EXCERPTED TEXT:
Re: [PATCH 1/3] kexec_load: Use new kexec flag for hotplug support

2024-06-10 Thread Sourabh Jain

Hello Hari,

On 10/06/24 14:22, Hari Bathini wrote:



On 22/05/24 6:43 pm, Sourabh Jain wrote:

Kernel commit 79365026f869 (crash: add a new kexec flag for hotplug
support) has introduced a new kexec flag to generalize hotplug support.
The newly introduced kexec flags for hotplug allow architectures to
exclude all the required kexec segments from SHA calculation so that
the kernel can update them on hotplug events. This was not possible
earlier with the KEXEC_UPDATE_ELFCOREHDR kexec flags since it was added
only for the elfcorehdr segment.

To enable architectures to control the list of kexec segments to exclude
when hotplug support is enabled, add a new architecture-specific
function named arch_do_exclude_segment. During the SHA calculation, this
function gets called to let the architecture decide whether a specific
kexec segment should be considered for SHA calculation or not.

Given that the KEXEC_UPDATE_ELFCOREHDR is no longer required and was
colliding with the KEXEC_LIVE_UPDATE update flag, it is removed.

GIVEN DATA:
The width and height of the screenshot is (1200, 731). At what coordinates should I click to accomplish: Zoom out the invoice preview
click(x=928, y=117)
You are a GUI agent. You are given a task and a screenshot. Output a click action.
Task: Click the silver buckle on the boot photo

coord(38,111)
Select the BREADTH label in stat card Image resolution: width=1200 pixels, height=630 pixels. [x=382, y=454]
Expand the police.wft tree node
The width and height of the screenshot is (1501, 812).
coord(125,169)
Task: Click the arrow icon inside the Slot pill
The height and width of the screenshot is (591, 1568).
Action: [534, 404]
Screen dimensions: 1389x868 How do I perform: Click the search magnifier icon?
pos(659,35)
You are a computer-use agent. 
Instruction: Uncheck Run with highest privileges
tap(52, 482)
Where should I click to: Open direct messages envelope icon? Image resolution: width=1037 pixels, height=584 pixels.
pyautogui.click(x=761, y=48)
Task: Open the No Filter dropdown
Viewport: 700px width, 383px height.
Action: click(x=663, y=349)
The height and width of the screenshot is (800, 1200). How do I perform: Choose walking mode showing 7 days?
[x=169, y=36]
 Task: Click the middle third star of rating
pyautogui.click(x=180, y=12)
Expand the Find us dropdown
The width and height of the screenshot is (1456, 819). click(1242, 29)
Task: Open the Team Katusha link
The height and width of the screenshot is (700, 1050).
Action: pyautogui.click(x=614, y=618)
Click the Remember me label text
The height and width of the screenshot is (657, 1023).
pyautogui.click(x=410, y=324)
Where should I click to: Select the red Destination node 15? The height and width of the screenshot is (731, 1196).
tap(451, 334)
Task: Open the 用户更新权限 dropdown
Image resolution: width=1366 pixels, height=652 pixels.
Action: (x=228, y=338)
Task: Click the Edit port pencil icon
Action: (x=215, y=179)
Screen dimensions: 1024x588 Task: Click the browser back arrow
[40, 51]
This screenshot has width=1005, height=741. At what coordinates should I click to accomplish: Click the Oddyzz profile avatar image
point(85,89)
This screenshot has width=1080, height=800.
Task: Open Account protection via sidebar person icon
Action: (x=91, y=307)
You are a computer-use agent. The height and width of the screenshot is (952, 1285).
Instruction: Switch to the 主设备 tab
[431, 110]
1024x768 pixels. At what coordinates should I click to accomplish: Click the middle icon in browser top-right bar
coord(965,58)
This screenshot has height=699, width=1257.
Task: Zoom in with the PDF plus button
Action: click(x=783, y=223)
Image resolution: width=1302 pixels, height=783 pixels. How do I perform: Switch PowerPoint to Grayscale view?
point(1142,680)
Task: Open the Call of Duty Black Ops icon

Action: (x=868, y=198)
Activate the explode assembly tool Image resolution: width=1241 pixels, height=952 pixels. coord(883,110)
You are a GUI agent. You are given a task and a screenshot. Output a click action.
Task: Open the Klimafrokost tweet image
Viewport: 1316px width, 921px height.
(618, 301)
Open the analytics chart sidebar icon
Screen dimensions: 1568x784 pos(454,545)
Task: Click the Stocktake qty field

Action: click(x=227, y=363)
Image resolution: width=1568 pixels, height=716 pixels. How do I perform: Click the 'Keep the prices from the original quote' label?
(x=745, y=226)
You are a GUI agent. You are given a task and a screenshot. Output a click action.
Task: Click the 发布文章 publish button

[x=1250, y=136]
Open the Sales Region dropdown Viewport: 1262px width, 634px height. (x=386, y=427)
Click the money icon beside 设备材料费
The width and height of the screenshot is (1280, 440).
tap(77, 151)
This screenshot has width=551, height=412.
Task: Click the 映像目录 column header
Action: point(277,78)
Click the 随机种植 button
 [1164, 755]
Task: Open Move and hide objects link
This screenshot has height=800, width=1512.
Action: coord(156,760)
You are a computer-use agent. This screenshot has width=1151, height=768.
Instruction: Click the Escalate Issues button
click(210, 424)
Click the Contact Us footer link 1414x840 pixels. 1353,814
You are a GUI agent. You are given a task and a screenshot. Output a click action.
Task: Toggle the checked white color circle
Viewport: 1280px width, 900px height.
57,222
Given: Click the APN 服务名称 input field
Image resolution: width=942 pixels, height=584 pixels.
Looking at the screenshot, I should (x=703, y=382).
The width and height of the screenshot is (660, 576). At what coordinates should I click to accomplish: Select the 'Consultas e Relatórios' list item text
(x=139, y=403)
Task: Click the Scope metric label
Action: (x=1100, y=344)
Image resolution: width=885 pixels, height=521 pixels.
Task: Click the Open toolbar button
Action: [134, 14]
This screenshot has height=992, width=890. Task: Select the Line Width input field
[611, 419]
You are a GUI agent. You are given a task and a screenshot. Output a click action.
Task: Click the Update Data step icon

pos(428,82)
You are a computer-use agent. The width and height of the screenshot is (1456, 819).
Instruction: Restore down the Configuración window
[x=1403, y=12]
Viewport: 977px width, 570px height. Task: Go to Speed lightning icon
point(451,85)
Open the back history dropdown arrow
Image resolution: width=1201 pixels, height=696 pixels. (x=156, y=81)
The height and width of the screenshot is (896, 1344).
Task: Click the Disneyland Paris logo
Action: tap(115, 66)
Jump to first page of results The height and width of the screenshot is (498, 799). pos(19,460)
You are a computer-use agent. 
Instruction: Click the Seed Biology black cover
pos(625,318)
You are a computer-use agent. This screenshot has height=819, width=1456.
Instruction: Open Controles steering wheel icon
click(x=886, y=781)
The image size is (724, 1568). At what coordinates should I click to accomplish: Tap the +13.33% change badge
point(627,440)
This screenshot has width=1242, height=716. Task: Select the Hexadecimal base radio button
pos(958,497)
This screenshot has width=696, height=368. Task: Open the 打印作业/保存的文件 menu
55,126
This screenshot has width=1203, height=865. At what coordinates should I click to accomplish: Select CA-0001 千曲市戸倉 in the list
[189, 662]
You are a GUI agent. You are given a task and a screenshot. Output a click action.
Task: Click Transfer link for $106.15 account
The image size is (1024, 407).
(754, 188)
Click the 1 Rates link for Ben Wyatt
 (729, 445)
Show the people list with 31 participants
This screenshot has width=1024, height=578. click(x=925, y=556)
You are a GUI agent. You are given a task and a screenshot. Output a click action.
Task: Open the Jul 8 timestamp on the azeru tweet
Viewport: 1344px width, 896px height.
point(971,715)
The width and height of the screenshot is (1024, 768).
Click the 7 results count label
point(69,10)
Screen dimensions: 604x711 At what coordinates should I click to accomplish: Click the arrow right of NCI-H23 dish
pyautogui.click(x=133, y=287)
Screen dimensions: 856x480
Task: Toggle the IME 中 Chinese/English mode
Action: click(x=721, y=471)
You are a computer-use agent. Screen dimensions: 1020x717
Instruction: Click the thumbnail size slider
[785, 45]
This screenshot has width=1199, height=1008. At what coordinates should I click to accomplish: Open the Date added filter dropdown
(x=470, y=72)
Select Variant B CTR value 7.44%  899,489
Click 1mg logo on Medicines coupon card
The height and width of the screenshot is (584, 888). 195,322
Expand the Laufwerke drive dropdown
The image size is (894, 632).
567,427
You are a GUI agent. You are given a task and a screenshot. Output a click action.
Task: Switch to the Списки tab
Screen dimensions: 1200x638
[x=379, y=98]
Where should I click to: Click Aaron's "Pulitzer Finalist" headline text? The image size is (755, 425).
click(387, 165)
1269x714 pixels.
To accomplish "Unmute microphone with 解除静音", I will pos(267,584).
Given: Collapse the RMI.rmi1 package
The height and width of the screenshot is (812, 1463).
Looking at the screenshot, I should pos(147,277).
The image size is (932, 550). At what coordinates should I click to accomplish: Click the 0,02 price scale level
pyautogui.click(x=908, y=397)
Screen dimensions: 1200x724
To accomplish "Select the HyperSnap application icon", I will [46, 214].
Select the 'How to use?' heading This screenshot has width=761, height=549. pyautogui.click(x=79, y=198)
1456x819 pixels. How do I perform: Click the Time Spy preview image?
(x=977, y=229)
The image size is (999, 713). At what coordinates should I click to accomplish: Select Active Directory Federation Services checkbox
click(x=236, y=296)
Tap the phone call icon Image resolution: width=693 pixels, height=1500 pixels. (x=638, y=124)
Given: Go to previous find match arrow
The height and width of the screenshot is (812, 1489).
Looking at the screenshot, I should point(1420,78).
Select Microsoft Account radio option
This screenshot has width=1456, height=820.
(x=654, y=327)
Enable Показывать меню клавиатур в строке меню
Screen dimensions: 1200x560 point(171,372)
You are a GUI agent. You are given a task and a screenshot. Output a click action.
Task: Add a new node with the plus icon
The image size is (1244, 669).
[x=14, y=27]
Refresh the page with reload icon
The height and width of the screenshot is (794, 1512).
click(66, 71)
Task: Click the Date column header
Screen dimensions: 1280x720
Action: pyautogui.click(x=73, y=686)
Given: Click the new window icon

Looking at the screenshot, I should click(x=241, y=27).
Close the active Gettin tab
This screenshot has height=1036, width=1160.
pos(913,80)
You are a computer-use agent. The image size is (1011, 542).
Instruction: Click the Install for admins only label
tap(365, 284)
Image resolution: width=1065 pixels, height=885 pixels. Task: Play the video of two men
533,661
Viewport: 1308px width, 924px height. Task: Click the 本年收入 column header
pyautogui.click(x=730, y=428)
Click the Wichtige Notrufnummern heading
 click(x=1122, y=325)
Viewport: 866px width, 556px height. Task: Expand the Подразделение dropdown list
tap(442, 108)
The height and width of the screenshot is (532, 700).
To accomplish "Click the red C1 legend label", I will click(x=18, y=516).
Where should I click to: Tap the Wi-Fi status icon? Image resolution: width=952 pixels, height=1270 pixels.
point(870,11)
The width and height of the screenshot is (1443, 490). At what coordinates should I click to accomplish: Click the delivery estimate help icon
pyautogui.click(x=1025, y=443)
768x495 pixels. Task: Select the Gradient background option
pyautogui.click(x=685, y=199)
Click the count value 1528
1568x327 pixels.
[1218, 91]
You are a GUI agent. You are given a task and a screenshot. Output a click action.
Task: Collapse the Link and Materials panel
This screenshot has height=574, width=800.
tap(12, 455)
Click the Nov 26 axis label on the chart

PROBLEMS TO SOLVE:
(1) Summarize the kexec patch message in two sentences.
(2) Output the part of the kexec patch message starting at "Kernel commit 79365026f869" and ending at "the elfcorehdr segment.".
(3) Write the next part of the kexec patch message, picking up after its final sentence.

PER-TASK ANSWERS:
(1) Kernel commit 79365026f869 introduced a new kexec flag for hotplug support that lets architectures exclude all the required kexec segments from SHA calculation so the kernel can update them on hotplug events, which the earlier KEXEC_UPDATE_ELFCOREHDR flag allowed only for the elfcorehdr segment. The patch adds an architecture-specific function named arch_do_exclude_segment, called during SHA calculation to decide whether each kexec segment is considered, and removes KEXEC_UPDATE_ELFCOREHDR because it is no longer required and collided with the KEXEC_LIVE_UPDATE flag.

(2)
Kernel commit 79365026f869 (crash: add a new kexec flag for hotplug
support) has introduced a new kexec flag to generalize hotplug support.
The newly introduced kexec flags for hotplug allow architectures to
exclude all the required kexec segments from SHA calculation so that
the kernel can update them on hotplug events. This was not possible
earlier with the KEXEC_UPDATE_ELFCOREHDR kexec flags since it was added
only for the elfcorehdr segment.

(3)
Cc: Aditya Gupta 
Cc: Baoquan He 
Cc: Coiby Xu 
Cc: Hari Bathini 
Cc: Mahesh Salgaonkar 
Signed-off-by: Sourabh Jain 
---
  kexec/arch/arm/kexec-arm.c |  5 +
  kexec/arch/arm64/kexec-arm64.c |  4 
  kexec/arch/cris/kexec-cris.c   |  4 
  kexec/arch/hppa/kexec-hppa.c   |  5 +
  kexec/arch/i386/kexec-x86.c    |  8 
  kexec/arch/ia64/kexec-ia64.c   |  4 
  kexec/arch/loongarch/kexec-loongarch.c |  5 +
  kexec/arch/m68k/kexec-m68k.c   |  5 +
  kexec/arch/mips/kexec-mips.c   |  4 
  kexec/arch/ppc/kexec-ppc.c |  4 
  kexec/arch/ppc64/kexec-ppc64.c |  5 +
  kexec/arch/s390/kexec-s390.c   |  5 +
  kexec/arch/sh/kexec-sh.c   |  5 +
  kexec/arch/x86_64/kexec-x86_64.c   |  5 +
  kexec/kexec-syscall.h  |  2 +-
  kexec/kexec.c  | 14 --
  kexec/kexec.h  |  2 ++
  17 files changed, 79 insertions(+), 7 deletions(-)

diff --git a/kexec/arch/arm/kexec-arm.c b/kexec/arch/arm/kexec-arm.c
index 49f35b1..34531f9 100644
--- a/kexec/arch/arm/kexec-arm.c
+++ b/kexec/arch/arm/kexec-arm.c
@@ -148,3 +148,8 @@ int have_sysfs_fdt(void)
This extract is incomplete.